Information supplied
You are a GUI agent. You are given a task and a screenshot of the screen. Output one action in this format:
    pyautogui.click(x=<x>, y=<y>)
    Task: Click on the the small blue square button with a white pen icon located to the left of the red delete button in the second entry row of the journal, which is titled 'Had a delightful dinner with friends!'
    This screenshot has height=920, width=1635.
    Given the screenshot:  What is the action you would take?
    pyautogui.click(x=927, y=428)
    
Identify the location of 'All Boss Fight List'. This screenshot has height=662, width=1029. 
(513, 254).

What this task involves
Reproduce every entry above verbatim, line for line.

Task solution
You are a GUI agent. You are given a task and a screenshot of the screen. Output one action in this format:
    pyautogui.click(x=<x>, y=<y>)
    Task: Click on the the small blue square button with a white pen icon located to the left of the red delete button in the second entry row of the journal, which is titled 'Had a delightful dinner with friends!'
    This screenshot has height=920, width=1635.
    Given the screenshot:  What is the action you would take?
    pyautogui.click(x=927, y=428)
    
Identify the location of 'All Boss Fight List'. This screenshot has height=662, width=1029. 
(513, 254).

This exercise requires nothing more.